◆ SELECTED TEXT:
Enjoy your hose pipes.


----------



## sat1983 (Jan 27, 2007)

Confirmed ban for Yorkshire…. Brilliant…


----------



## 121DOM (Sep 16, 2013)

sat1983 said:


> Confirmed ban for Yorkshire…. Brilliant…


Try and prepare your head around rinseless !


----------



## Tykebike (Mar 27, 2016)

Why don't water companies take advantage of low reservoir levels and remove the silt build up so as to restore the capacity to that as built? True it is hard to predict when the levels will be low so as to get the right equipment in place but surely it's not beyond the wit of man?
Given the recurring situation why not build more reservoirs? Yes that would mean an increase in taxes or costs or both but surely it is worth it for such a vital reseource - and while they are at it make them safe for wild swimming🥶


----------



## Starbuck88 (Nov 12, 2013)

Tykebike said:


> Why don't water companies take advantage of low reservoir levels and remove the silt build up so as to restore the capacity to that as built? True it is hard to predict when the levels will be low so as to get the right equipment in place but surely it's not beyond the wit of man?
> Given the recurring situation why not build more reservoirs? Yes that would mean an increase in taxes or costs or both but surely it is worth it for such a vital reseource - and while they are at it make them safe for wild swimming🥶


This is what SWW have gradually done over the past couple of decades, adding reservoirs etc. We've also got some of, if not the cleanest water in the country at around 40-70 TDS. So far they said they don't want to introduce a ban but just everyone be aware it may, be necessary as a last resort. So we'll see.


----------



## Coops (Apr 26, 2008)

Despite the increase in house building across the UK, there appears to have been no investment in the infrastructure, whether that's reservoirs, desalination plants or fixing leaks. IMO there needs to be stronger force from the regulators.


----------



## [email protected] (Dec 22, 2021)

◆ SOURCE DATA:
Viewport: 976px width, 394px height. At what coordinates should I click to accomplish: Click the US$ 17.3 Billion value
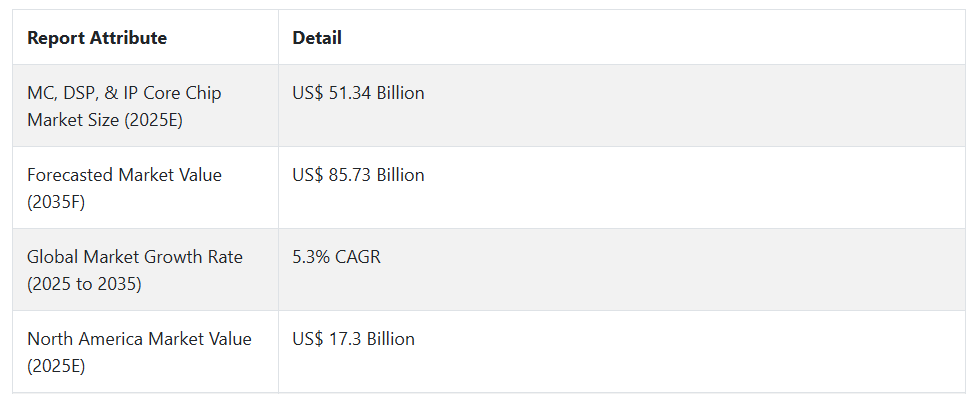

◆ CHALLENGES:
1/ In the forum thread on hosepipe bans, what TDS range does Starbuck88 give for their water?
2/ Restate the paragraph beginning "This is what SWW have gradually done" from the hosepipe ban thread in fewer words.
3/ Edit the hosepipe ban thread from "This is what" to "So we'll see.", changing "a last resort" to "a final measure".
The material comes from a different source than the forum thread.

◆ EXERCISE SOLUTIONS:
1/ Around 40-70 TDS.

2/ Over the past couple of decades, SWW has gradually added reservoirs and more. Its water, at around 40-70 TDS, is among the cleanest in the country. So far SWW has said it doesn't want a ban but may need one as a last resort.

3/
This is what SWW have gradually done over the past couple of decades, adding reservoirs etc. We've also got some of, if not the cleanest water in the country at around 40-70 TDS. So far they said they don't want to introduce a ban but just everyone be aware it may, be necessary as a final measure. So we'll see.